Extract to read:
BEGIN
Optimizing Tools for High-Volume Deep Drilling

The Schlote Group opened a new specialty machining operation in Harzgerode, Germany, in 2017, to handle a single type of automotive aluminum diecastings – clutch housings – with all Mapal Group supplying all of the cutting tools for the processes.

The Harzgerode operation is a joint-venture with Trimet Aluminium, whose aluminum operation supplies the diecastings for machining at rates topping 4,000 units per day. The finished housings are delivered to various major automakers, mostly to be installed in vehicles with two-liter engines. The bell housing connects the transmission to the engine. While the transmission side is the same on all the clutch housings, the other side is adapted to the respective manufacturer’s engine. The differences are mostly small, so the bell housing construction is “99 percent identical for all of the car manufacturers,” as detailed by Schlote.

Schlote Harzgerode GmbH exhibits a very high degree of automation. Around the clock, five days per week, 120 employees work there, and production can be expanded to six or seven days a week if necessary.

The automotive industry, of course, places very high quality standards. “The part is not only an adapter flange, but also the back of the transmission. The bearing seats thus require the highest degree of precision,” explained Sebastian Swiniarski, work-preparation team leader at Schlote Harzgerode. The diecasting requires multiple bores with different tolerances, for which precision is required down to the thousandth of a millimeter.

Mapal and Schlote have cooperated effectively for several years, which is why Mapal was entrusted with supplying PCD milling cutters (which create the defined rough surfaces on which sealant is applied), tap drills, reamers, and a diverse selection of drilling tools. “We offer our customers comprehensive solutions including the development of entire processes,” according to Stefan Frick, Mapal’s technical advisor to Schlote.

Successful improvement process

From the start of the project there was careful scrutiny of the tools to be implemented there. Since Harzgerode started up in 2017, ongoing analyses have been performed to find possible weak points and optimize manufacturing. Within the context of this continuous improvement process, Schlote and Mapal have managed to achieve longer tool lives, lower tool expenditures, and higher production quantities. While 3,600 parts were produced at most per day in the beginning, the limit has been raised now to 4,500 parts – without the need for further machines.

The newest optimization involves deep drilling for oil channels used to change gears in the automatic transmission. “We evaluate every month with our tool-management system which tools have to be exchanged how often,” Swiniarski reported. “Time and again, the deep drills have proven to be particularly sensitive. As these drills are relatively cost-intensive, we have concentrated on them to cut our tool costs further.”

Finished-part quality is also affected by tool wear: a blunt drill produces burrs at the bore exit. In this particular case, two of five deep bores are involved with a diameter of 8 mm and cutting depths of 180 mm and 141 mm. They run through the part from the side up to the bearing seat in the middle.
END
Task prompt: Please copy everything in the deep-drilling article from "The Schlote Group" down to "for the processes.". Rely on the deep-drilling article alone.

Supplied data:
BEGIN
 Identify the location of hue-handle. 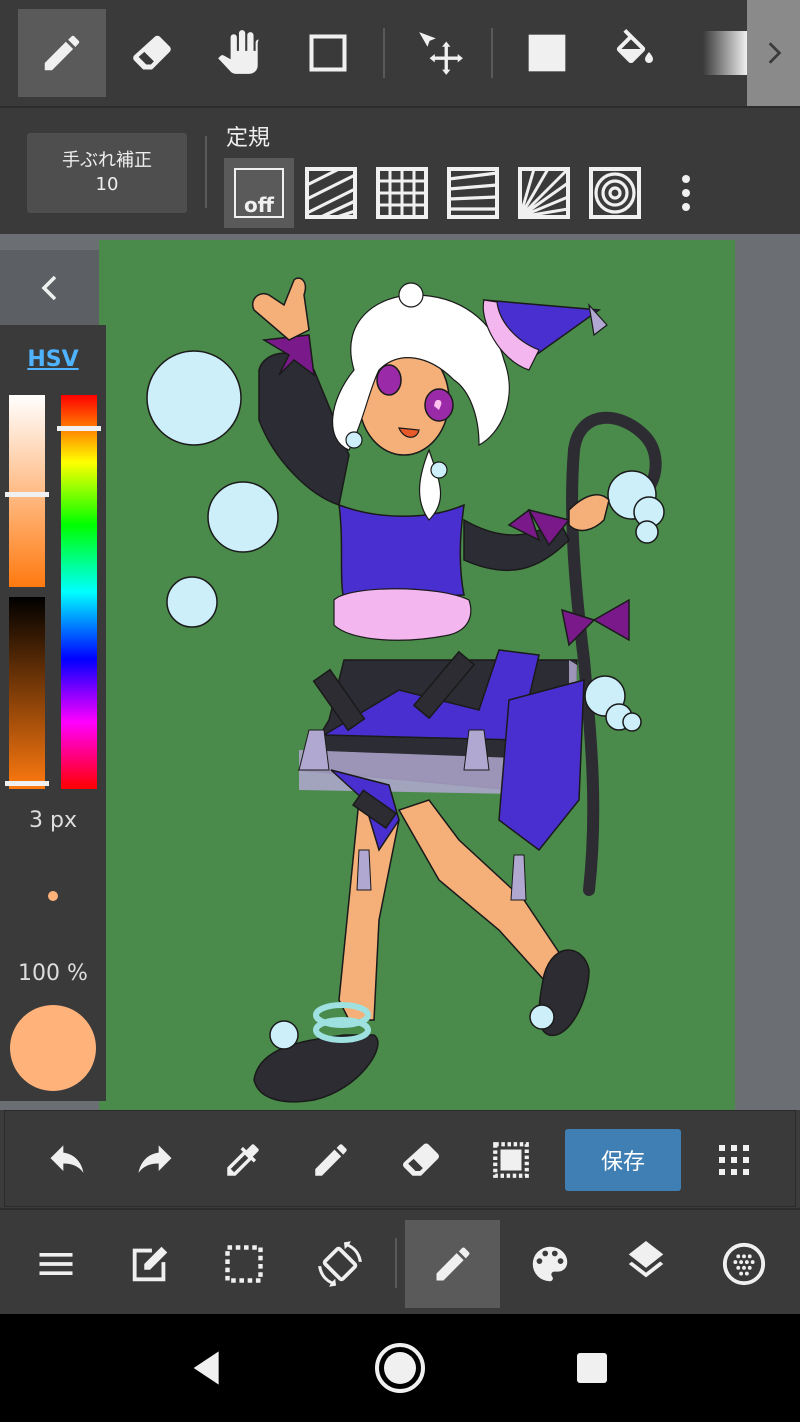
END
Written answer:
The Schlote Group opened a new specialty machining operation in Harzgerode, Germany, in 2017, to handle a single type of automotive aluminum diecastings – clutch housings – with all Mapal Group supplying all of the cutting tools for the processes.